The bright side of being let go is that I am free to leave early, and so, with absolutely no time to spare, I run for the two:thirty Grayhound while Tony scurries to buy me a ticket long distance. The Grayhound, which I catch, then catches fire on the side of the highway just on the other side of the border. A shock had come loose and had been dragging under the bus, sending sparks up into the machine. Someone driving behind us, noting this and the subsequent tiny flames which started, called Grayhound, who then called the bus driver, who then pulled us over and put it out with an extinguisher. During the hours of waiting for the repair people, a fever develops, and I begin to see tiny hallucinations around the edges of my vision. To cheer myself up, I text back and forth with Tony, telling him that I’m not even sad about being laid off, as it means I finally have time to devote to photography. The repair people, coming from Canada, take so long to arrive that by the time we’re all patched up and on the road again, the next Grayhound bus was arriving at the stations the same time we were.

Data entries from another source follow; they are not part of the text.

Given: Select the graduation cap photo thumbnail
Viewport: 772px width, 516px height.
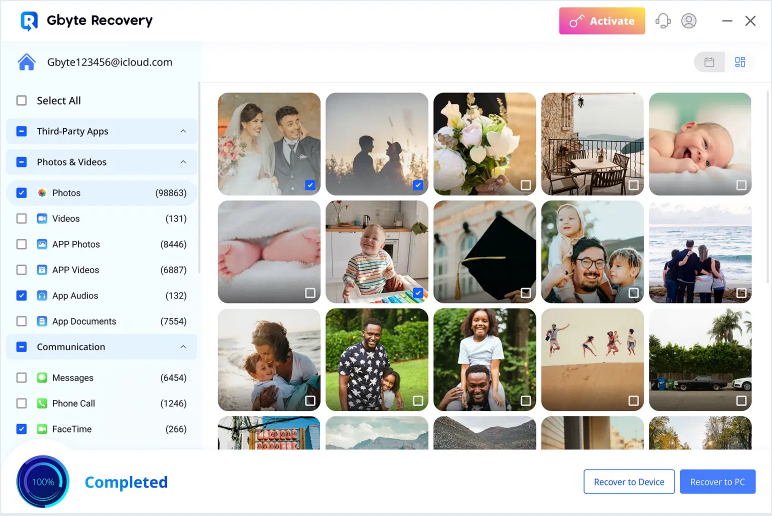Looking at the screenshot, I should click(484, 252).
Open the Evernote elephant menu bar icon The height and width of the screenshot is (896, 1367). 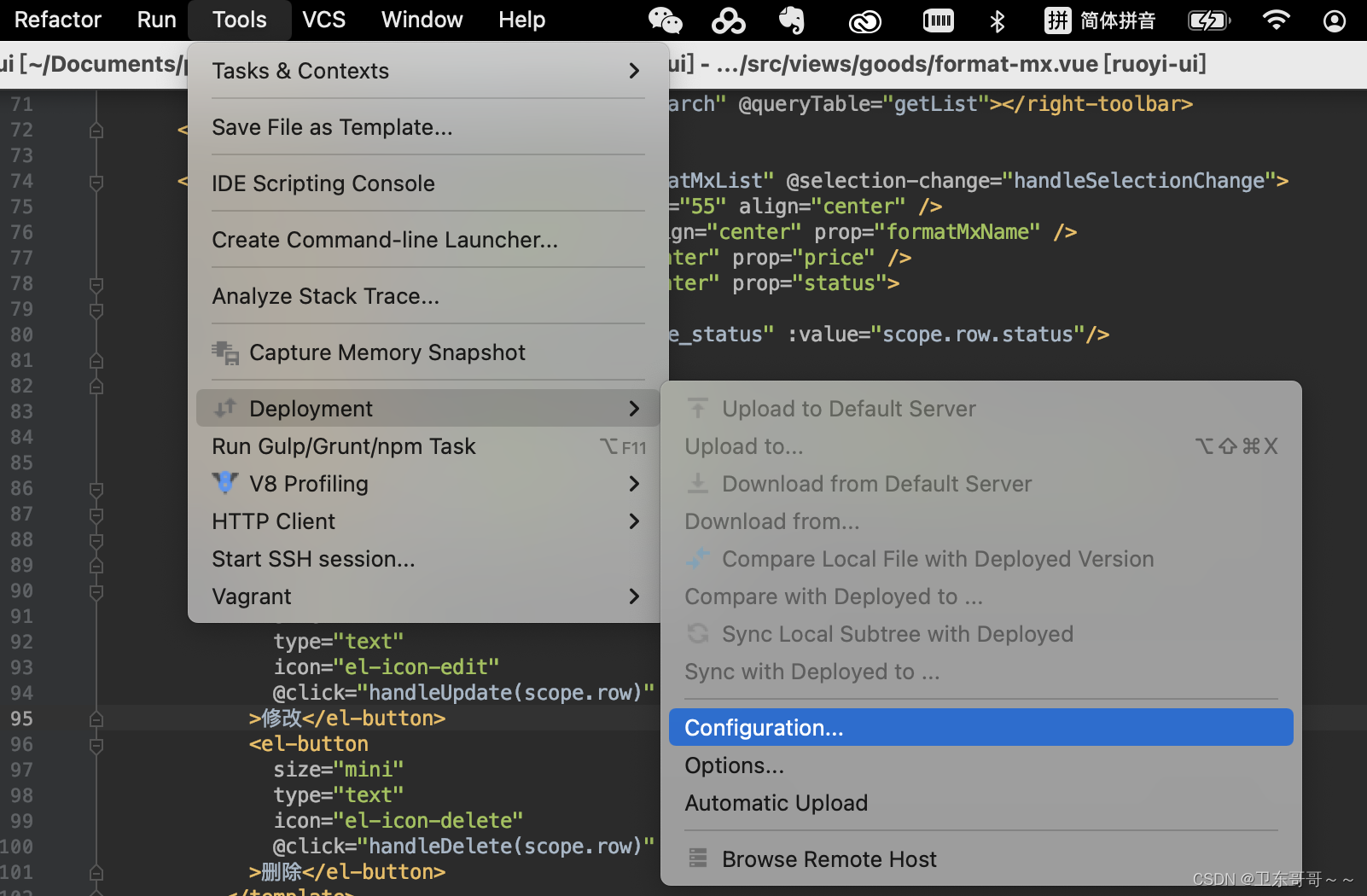pos(792,20)
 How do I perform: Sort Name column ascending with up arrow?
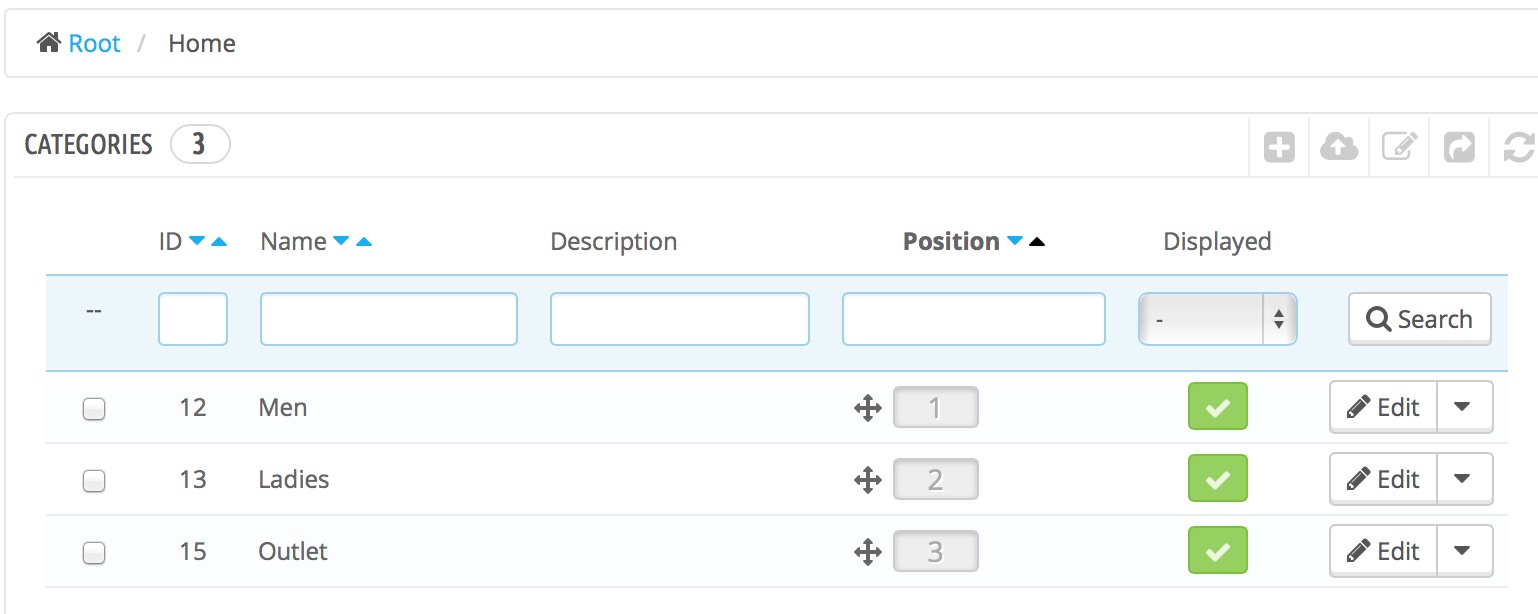(x=364, y=241)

Enter Seattle, a city I am always glad to see. The bus pulls in and I am a rocket, clattering off the bus and through the station with unmatched speed, flagging down the first cab I see. Get me out of here! Get me home! I am silent for the ride, too spaced out for conversation, barely able to concentrate on the texts Tony is sending me, though I note the driver, a dark thin man, smells of sweet incense and has pretty hands. Finally I am home! Another text comes in as I exit the cab, and in my haste to reach my destination, I skip my usual taxi double check, I do not even look up from the phone until I am at the front door, and do not realize that my camera bag is behind me, driving away, fallen to the floor of the car.

Everything that could be done to get it back has been done, and failed. The taxi people do not have it, Craigslist does not have it, nor do any of the pawn shops. To make it worse, it seems that not only did the bag contain the camera and memory cards, (containing all my pictures since leaving Montreal), my arm warmers, and a roll of film I had shot as a gift, it also contained my credit card, which today, after more than a week of searching, I finally have to cave in and cancel.

On the up, I am with Tony for two weeks, and out of Canada until 2010, which is maybe the best gift I ever could have. He is a beautiful, wonderful creature, and he makes my life better absolutely every day.